“Chi l’ha visto?”
è lo storico programma di RAI 3 dedicato alla ricerca di persone
scomparse. Il format, che trova trasmissioni corrispondenti all’estero,
al confine tra cronaca nera e voyeurismo, tra denuncia e compiacimento,
riesce ad attrarre il pubblico grazie ad un sapiente dosaggio degli
ingredienti compositivi.
La realtà, spesso atroce, dilaniata dal dolore, dalla solitudine, dallo
sradicamento, quasi si trasfigura e si decanta in storie tormentose ma
coinvolgenti. Il racconto è in primo luogo catarsi: senza racconto il
gorgo degli affetti e degli eventi rischia di implodere.
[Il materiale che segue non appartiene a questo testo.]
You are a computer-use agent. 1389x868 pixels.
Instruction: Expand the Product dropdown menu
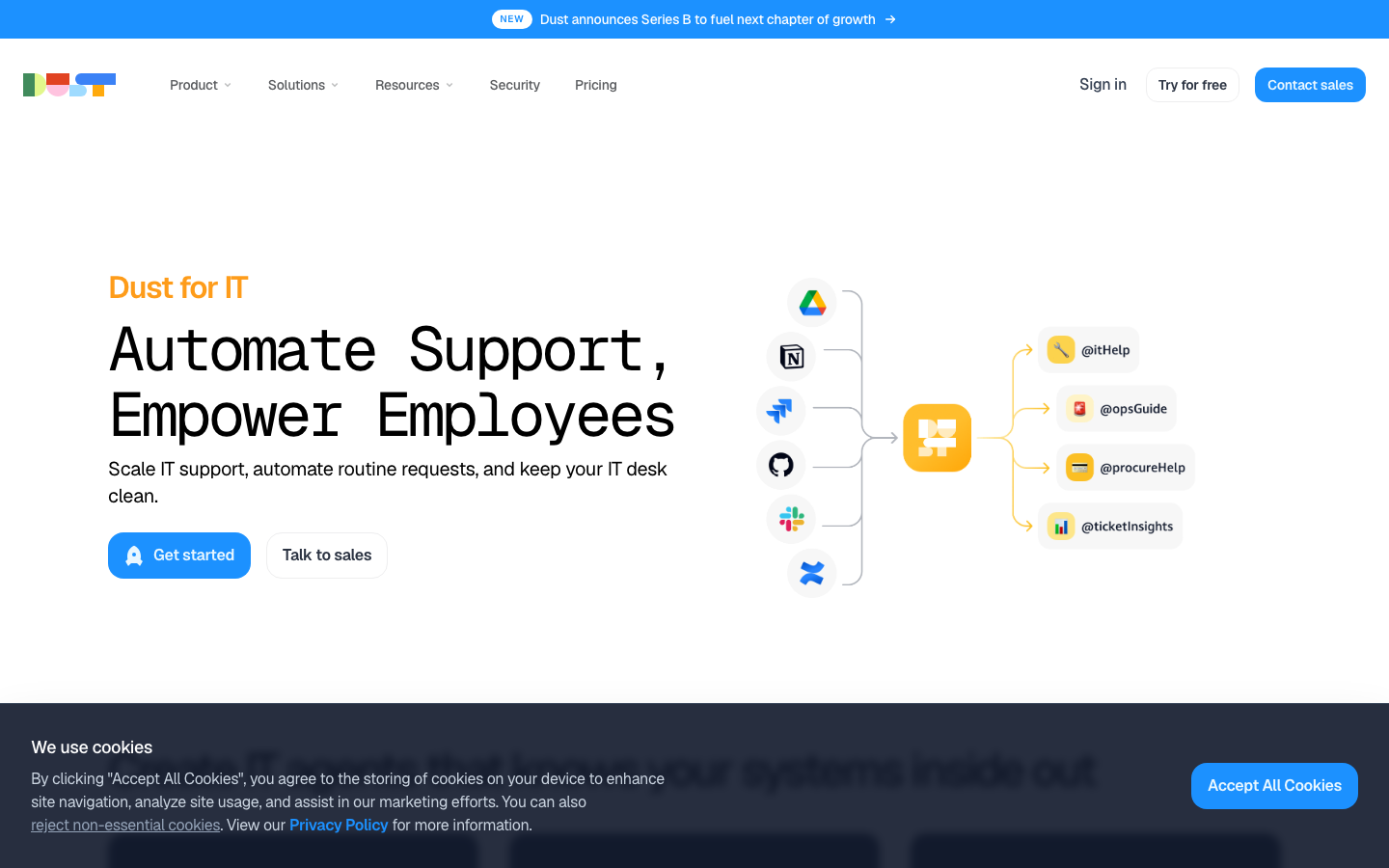click(201, 85)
Si è al tempo stesso spettatori più o meno distaccati e, mediante il
meccanismo dell’identificazione, protagonisti di disavventure. Certi
intrecci dell’esistenza reale, come ci insegna Pirandello, spesso sono
più inverosimili di quelli partoriti da una fervida fantasia. Così la
vita si spinge oltre il grigiore quotidiano, anche se il movimento è
azzardo, fuga verso l’ignoto, corsa sul margine dell’abisso.
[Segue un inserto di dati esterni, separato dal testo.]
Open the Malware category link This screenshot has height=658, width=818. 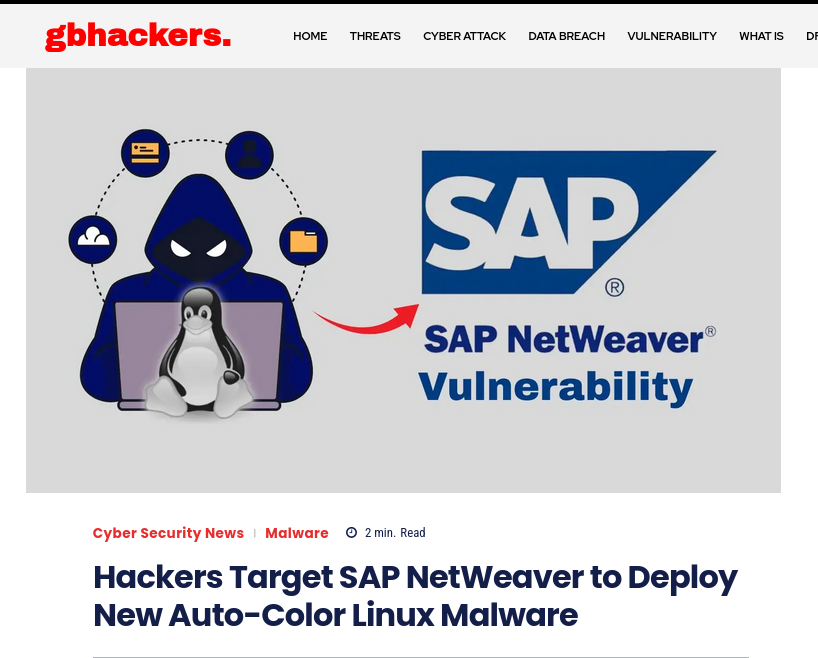click(297, 533)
Come nei romanzi, anche nella novellistica televisiva è fondamentale il
ruolo della voce narrante: nella puntata del 15 gennaio 2014, Dean
Buletti ci conduce nel plot di Giancarlo Dessena, un giovane sardo
scomparso qualche mese addietro. E' prima dipinto il ritratto del
giovane. L’ineffabile giornalista indugia su alcuni aspetti psicologici:
è un ragazzo eccentrico, solitario, amante della natura. Si insiste
proprio sul suo amore per la natura, come se fosse una nota bizzarra…
Non basta: Buletti, ad un certo punto, insinua che Giancarlo Dessena è
un visionario, poiché si interessa al problema delle “scie chimiche”
che, invece, sono “scie di condensazione” (sic). La RAI, come le altre
reti di regime, ribadisce la sua posizione negazionista, la sua funzione
di strumento atto ad annebbiare le menti.
In quale contesto si inquadra il depistaggio in esame? Nell’ambito di
una trasmissione, per certi versi utile, ma nata sotto il segno
dell’ambiguità: l’insistenza sul problema delle missing persons
non sarà un espediente? Non dovrà prima o poi convincere i cittadini a
lasciarsi inserire un microchip sottocutaneo? Sappiamo che la feccia che
pilota i media non ha alcuna premura: agisce per gradi, con sadica
lentezza. L’itinerario è sempre il medesimo: problema: sparizione di
adolescenti, anziani, donne sole etc.; reazione: bisogna trovare un
rimedio, un modo per evitare tutte queste scomparse; risoluzione:
microprocessore sottopelle.
Tra l’altro ben sappiamo chi sono gli autori di molte “eclissi”: gli
stessi che poi fingono di prodigarsi per ritrovare coloro che si sono
dileguati. E’ come nel caso degli omicidi rituali, su cui la redazione
di “Chi l’ha visto?’” indaga con zelante sprovvedutezza, con acuta
cecità. Gli assassini sono là dove nessuno pensa di cercarli.
Stride comunque con l’ostentato “coraggio” di talune inchieste, la
pusillanimità con cui codesti segugi senza olfatto si rifiutano di
seguire le orme che conducono a casi scottanti: l’inchiesta su Davide Cervia si è mummificata, non appena si è sfiorato, su nostra segnalazione telefonica, il “Progetto R.F.M.P.”; di Franco Caddeo, come denunciato da Gianni Lannes, gli investigatori della polpetta non hanno mai voluto occuparsi.
Insomma, la spettacolarizzazione del dolore va bene, ben venga pure qualche reportage
che dimostri quanto sono intrepidi i nostri eroi catodici. Moralismo e
buoni sentimenti si sprecano. Oltre non si va, semmai si disinforma
sulla geoingegneria clandestina in stile “Superkatz” o “Clistero” con i predicozzi di Adam Katzmon...
Questo è il disservizio, pardon, servizio pubblico ed il canone va pagato! Dobbiamo regalare una mise da Superwoman alla Scia-relli.